● **Problem to solve**: Search the records for lines with the word "Uncheck" and copy each match.

● **Exercise materials**:
=== Begin Enclosure ===
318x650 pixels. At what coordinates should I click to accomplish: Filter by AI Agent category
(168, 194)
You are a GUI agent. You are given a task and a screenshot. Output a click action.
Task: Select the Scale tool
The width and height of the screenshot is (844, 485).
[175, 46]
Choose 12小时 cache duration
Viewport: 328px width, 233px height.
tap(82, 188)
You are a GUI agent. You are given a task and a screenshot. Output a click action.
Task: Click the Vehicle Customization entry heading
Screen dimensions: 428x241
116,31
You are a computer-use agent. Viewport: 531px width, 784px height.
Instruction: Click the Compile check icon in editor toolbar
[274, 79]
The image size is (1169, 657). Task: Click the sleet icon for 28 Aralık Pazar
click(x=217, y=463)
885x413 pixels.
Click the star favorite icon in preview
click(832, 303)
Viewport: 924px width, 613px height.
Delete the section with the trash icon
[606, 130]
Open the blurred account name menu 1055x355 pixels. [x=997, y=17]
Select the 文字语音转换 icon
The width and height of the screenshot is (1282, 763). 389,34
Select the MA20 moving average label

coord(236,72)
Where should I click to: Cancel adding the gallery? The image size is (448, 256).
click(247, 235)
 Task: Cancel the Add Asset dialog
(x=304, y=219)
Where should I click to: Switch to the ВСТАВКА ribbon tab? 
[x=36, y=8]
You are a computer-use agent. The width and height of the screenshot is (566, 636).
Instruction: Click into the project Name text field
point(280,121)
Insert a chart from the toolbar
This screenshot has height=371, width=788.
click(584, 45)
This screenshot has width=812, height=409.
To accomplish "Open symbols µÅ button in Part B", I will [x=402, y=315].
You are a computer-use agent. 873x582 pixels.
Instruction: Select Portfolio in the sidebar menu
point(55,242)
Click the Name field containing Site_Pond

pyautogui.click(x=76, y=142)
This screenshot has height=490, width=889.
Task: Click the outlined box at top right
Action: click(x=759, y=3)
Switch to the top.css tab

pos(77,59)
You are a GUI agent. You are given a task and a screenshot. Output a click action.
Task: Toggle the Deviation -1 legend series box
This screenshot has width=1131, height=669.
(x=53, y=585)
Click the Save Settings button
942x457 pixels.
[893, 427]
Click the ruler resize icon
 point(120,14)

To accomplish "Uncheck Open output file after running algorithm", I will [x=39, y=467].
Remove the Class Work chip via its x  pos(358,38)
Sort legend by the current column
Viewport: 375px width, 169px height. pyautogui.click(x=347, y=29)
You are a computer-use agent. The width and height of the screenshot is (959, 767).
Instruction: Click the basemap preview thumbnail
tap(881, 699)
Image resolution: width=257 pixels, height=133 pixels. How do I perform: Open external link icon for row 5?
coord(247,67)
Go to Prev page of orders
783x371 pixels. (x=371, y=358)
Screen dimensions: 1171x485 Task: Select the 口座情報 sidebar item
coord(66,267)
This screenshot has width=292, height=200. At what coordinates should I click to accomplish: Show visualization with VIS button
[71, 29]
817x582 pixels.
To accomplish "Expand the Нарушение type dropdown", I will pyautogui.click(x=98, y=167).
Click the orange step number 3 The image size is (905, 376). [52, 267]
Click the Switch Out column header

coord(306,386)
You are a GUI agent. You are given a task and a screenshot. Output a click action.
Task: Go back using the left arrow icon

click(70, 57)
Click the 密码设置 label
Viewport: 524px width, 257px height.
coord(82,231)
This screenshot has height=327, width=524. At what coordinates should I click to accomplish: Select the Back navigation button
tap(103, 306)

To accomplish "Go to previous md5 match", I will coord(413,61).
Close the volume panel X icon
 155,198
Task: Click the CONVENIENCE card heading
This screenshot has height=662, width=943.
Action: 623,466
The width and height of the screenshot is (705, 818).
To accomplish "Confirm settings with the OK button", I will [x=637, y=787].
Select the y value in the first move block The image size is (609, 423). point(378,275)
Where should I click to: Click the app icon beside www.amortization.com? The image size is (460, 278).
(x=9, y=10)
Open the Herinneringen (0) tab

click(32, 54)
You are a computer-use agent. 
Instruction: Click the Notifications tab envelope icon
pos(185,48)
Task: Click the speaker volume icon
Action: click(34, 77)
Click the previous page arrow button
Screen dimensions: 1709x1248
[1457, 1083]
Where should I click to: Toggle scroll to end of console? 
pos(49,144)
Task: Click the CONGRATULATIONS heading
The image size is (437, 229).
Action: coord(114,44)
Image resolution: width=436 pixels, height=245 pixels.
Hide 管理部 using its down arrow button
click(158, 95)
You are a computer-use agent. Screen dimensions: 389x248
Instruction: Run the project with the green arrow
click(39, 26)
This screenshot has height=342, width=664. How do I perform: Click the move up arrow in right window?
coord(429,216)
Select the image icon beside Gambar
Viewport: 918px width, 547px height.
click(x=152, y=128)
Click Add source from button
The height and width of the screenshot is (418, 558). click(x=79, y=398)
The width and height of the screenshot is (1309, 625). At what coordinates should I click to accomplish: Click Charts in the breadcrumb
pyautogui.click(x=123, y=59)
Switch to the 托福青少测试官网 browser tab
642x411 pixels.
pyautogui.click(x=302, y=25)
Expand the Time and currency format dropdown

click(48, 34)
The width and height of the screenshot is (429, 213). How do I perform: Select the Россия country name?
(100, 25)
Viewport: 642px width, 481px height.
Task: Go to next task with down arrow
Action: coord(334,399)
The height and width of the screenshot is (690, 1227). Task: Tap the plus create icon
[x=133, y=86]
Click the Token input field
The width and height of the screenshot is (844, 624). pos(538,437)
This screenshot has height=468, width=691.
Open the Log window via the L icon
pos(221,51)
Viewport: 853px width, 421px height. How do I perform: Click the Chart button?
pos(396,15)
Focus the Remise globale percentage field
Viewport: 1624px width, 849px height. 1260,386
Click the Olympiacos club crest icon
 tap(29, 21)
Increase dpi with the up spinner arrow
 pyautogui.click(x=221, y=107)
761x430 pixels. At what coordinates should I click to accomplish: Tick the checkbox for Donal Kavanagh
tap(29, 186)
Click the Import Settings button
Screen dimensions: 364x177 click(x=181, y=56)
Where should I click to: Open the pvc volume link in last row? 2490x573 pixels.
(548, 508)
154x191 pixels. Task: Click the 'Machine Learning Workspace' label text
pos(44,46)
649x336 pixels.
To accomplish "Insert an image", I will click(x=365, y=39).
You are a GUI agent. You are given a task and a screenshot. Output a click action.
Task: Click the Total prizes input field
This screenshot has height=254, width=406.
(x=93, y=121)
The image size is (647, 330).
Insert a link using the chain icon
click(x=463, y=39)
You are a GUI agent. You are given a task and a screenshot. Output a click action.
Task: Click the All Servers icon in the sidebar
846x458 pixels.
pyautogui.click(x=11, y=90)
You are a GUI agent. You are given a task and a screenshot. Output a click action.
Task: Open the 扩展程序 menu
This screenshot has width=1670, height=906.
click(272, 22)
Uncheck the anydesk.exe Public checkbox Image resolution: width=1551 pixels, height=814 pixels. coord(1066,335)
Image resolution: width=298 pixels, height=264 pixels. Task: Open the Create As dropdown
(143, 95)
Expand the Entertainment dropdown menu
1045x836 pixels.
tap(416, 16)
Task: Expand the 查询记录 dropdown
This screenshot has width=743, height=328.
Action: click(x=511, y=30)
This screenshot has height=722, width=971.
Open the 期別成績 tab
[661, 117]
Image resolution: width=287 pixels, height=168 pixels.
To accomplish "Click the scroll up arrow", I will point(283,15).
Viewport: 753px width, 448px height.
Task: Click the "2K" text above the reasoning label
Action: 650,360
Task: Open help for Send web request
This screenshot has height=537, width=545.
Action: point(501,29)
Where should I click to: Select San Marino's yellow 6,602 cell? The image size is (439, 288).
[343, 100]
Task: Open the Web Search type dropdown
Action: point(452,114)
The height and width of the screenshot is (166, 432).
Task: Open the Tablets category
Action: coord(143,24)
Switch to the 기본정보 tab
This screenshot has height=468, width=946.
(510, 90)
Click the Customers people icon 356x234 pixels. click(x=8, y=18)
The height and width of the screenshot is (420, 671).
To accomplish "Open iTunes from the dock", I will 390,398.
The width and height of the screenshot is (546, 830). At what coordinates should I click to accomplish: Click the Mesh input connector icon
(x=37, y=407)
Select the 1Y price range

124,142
=== End Enclosure ===
● **Exercise response**:
To accomplish "Uncheck Open output file after running algorithm", I will [x=39, y=467].
Uncheck the anydesk.exe Public checkbox Image resolution: width=1551 pixels, height=814 pixels. coord(1066,335)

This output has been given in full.